I honestly did not know what to do with that information. What was I supposed to take from it? I am supposed to camp out in emergency rooms waiting for a mom who might not want her baby? Seriously, I love my friend, but this was not a helpful story.
I think that Americans are groomed to expect a happy ending. I personally blame the entertainment industry for this. All problems are resolved in Hollywood. No problem is insurmountable. It is so pervasive that when people encounter real life scenarios that can’t be fixed, they are confounded, and that’s when the suggestions and the stories start a-flyin’.
What these well-intentioned people don’t understand is their stories usually have the opposite effect than what was intended. Instead of feeling inspired, we feel deflated. Why someone else and not us? What are we doing wrong? Have we not tried hard enough? Are we unworthy?
I do believe in God and the power of faith and prayer, but with that comes surrendering to the fact that our destiny may not look the way we envisioned it. God is not a cosmic ATM. If we all got the miracles we prayed for, everyone would be a lottery winner, right?
We all have different paths, and they are beautiful in their own way. Part of our struggle with childlessness is embracing it for what it is worth and finding the beauty in ourselves and our lives with or without baby. It is not an easy path, and, unfortunately, there is no easy way for us to make others realize that.
Luckily, we do have an amazing community here. One that reminds us we are not alone, and that in itself is something I consider a small miracle.
Quasi-Momma, whose real name is Susan, is not quite a mom, but really wants to be. In her blog, Quasimomma, she explores her struggles with pregnancy loss and facing childlessness while grappling with the ups and downs of step family life.
I can totally relate to this story. That is why I never go to baby showers any more. I can’t stand to hear about the miracle stories and the suggestions about what I should try, or politley take phone numbers of doctors, accupunturists, faith healers, prayer groups, etc. Give it up people and leave me alone! Not everyone has a happy ending but I’m ok with that. You be ok with it too.

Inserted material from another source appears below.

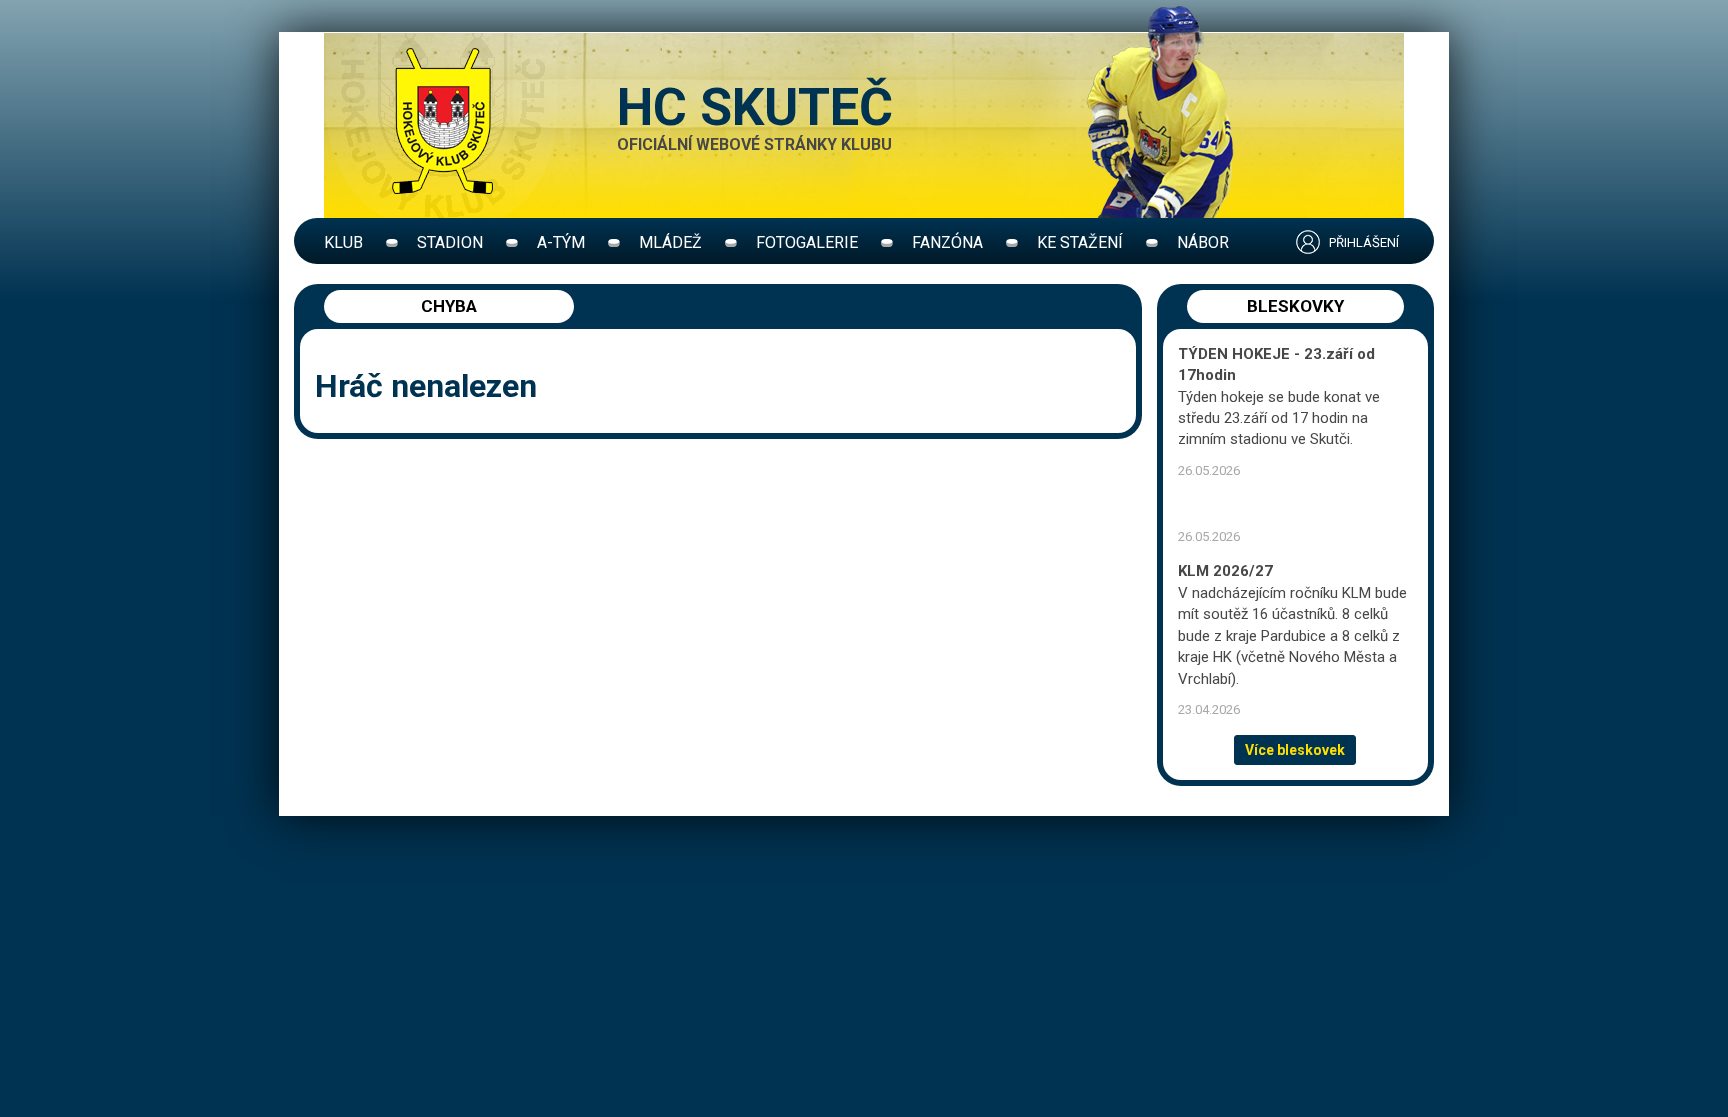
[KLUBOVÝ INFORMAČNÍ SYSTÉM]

What a great post thank you. Spot on. Relates to the fact that no one knows quite what to say so relates a ‘happy ever after’ story to fill the silence. As soon as we break the taboo that life without kids is not ok, we’ll all be better off.
Brilliant. I think your are right about the Hollywood syndrome. I find this a lot in many things in life. I am chronically single and always hearing stories of people miraculously meeting a soul mate after years alone. One friend tells me the same story every bloody time I meet him.Thankfully as I am getting old and wizened people are starting to shut up and are also not bothering me with the baby crap either. Life is hard sometimes and we just gotta bite the bullet. Thanks for writing this.
I am single after a brief marriage in my 40’s. I have heard people say, “why don’t you go to church, lots of people meet there”. The always popular “You could meet someone at the grocery store”. Or “You are such a nice person, I don’t understand why you don’t have somebody”. Folks, I am alone because I don’t want to settle for some loser. There are worse things than being alone and being in a bad relationship is one of them. Leave me alone and sprinkle your fairy dust on someone else.
Spot on quasi momma! Generally people have good intentions but actually no words are necessary- I don’t even want my situation talked about. I’ve put on a dress, have plastered a smile on my face and have showed up at your baby’s birthday party- pls leave me alone.